SHEIN dá novo passo rumo à abertura de capital com pedido confidencial de IPO em Hong Kong

A SHEIN está mais uma vez tentando abrir seu capital e, desta vez, apresentou um pedido confidencial de IPO (oferta pública inicial) na Bolsa de Valores de Hong Kong, segundo informações da agência Reuters. A data da oferta ainda não foi definida oficialmente, mas a expectativa é que os documentos sejam entregues até o início da próxima semana.



Esse tipo de solicitação sigilosa é algo raro no mercado de Hong Kong, onde normalmente os pedidos são públicos. Apenas em situações específicas — como empresas já listadas no exterior ou passando por processos de cisão — a confidencialidade é permitida. Se aprovado, o caso da SHEIN pode representar uma exceção importante.

Essa é a terceira tentativa da empresa de realizar um IPO. As duas anteriores, em Nova York e Londres, esbarraram na falta de autorização da Comissão Reguladora de Valores Mobiliários da China (CSRC). A aprovação da CSRC também será necessária para o processo em Hong Kong — e, por enquanto, não se sabe se esse aval já foi concedido.

Nem a SHEIN nem a Bolsa de Hong Kong comentaram oficialmente sobre o andamento.

Por que um pedido confidencial?
O modelo sigiloso permite que empresas mantenham em segredo dados estratégicos e financeiros durante a análise regulatória, evitando exposição precoce ao público e à concorrência. Essa prática é comum nos Estados Unidos, mas ainda é pouco usada por grandes empresas na Ásia.

Fontes próximas ao processo dizem que, se aprovado, esse pode ser o maior IPO do ano em Hong Kong — o que ajudaria a reforçar a importância da cidade como centro financeiro, especialmente após um semestre instável no mercado global. Até agora, as ofertas públicas na região somaram cerca de US$ 12,8 bilhões em 2025.

Desafios pelo caminho
A SHEIN enfrenta um cenário internacional delicado. A relação tensa entre China e EUA gerou novas tarifas sobre produtos chineses e o fim de isenções para compras internacionais, o que impacta diretamente a empresa — cujo maior público consumidor está nos Estados Unidos.

Avaliada em cerca de US$ 66 bilhões em 2023, a empresa viu esse número encolher quase 30% recentemente. O valor final da oferta pode depender de como a empresa irá lidar com esses obstáculos.

Além disso, a SHEIN enfrenta críticas sobre sua cadeia de produção, com acusações envolvendo condições de trabalho e fornecimento. Isso tem gerado pressão política nos EUA e levado à proibição de entrada de produtos de determinadas regiões.

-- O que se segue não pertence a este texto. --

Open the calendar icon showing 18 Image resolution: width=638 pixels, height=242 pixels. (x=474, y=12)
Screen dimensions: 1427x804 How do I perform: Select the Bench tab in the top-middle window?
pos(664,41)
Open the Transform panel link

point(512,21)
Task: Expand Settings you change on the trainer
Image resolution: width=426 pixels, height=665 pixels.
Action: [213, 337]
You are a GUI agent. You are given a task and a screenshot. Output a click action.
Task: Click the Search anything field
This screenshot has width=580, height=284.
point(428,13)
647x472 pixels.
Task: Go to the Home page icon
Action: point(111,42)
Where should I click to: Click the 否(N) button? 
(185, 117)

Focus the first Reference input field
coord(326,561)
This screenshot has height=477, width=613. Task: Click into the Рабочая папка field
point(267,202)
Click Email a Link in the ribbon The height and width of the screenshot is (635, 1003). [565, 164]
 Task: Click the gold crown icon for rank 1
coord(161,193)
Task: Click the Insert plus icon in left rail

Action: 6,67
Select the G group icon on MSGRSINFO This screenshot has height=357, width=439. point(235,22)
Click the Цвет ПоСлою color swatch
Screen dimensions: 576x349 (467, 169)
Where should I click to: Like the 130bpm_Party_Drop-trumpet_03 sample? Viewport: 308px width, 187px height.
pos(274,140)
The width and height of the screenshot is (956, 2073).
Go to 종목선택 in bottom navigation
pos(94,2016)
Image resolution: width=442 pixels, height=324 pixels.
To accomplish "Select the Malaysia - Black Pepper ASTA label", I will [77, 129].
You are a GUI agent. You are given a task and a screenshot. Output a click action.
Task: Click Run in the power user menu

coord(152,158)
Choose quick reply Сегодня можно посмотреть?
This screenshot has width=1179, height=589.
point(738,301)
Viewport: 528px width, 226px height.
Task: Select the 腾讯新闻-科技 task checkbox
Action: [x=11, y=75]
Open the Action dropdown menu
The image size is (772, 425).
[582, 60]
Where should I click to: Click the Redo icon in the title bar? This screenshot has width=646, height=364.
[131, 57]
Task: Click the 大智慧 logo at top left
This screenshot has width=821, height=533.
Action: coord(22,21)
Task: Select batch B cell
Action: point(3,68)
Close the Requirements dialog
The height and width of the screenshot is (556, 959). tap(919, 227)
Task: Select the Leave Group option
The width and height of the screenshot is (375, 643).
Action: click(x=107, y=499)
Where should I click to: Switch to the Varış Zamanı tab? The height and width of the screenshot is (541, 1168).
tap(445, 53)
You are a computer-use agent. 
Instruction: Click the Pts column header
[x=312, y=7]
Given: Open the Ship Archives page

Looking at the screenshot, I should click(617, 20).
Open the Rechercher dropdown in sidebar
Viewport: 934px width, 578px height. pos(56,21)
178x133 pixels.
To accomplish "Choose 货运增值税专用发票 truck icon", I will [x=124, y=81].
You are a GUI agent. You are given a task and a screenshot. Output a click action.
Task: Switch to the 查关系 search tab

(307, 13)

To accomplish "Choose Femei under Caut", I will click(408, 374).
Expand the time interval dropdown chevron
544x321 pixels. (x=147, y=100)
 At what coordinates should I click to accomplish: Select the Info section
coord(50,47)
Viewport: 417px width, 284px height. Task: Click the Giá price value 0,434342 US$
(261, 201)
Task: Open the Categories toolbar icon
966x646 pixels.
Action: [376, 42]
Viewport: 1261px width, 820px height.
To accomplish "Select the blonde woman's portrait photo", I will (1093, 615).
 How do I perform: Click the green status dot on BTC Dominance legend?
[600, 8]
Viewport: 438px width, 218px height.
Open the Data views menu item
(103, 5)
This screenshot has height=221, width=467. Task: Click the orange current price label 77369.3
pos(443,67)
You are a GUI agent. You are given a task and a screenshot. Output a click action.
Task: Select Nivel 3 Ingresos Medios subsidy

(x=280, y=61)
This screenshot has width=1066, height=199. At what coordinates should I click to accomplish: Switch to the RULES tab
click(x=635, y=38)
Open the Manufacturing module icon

Sede em Singapura, mas olhos da China ainda atentos
Apesar de ter transferido sua sede para Singapura em 2022, a SHEIN ainda está sob o olhar atento das autoridades chinesas, já que seus produtos continuam sendo majoritariamente produzidos por milhares de fornecedores terceirizados na China.

Para seguir adiante com o IPO, a empresa terá que abrir detalhes importantes sobre riscos, governança, estrutura societária e sua cadeia produtiva — pontos que serão analisados tanto pela bolsa de Hong Kong quanto pelo regulador chinês antes da decisão final.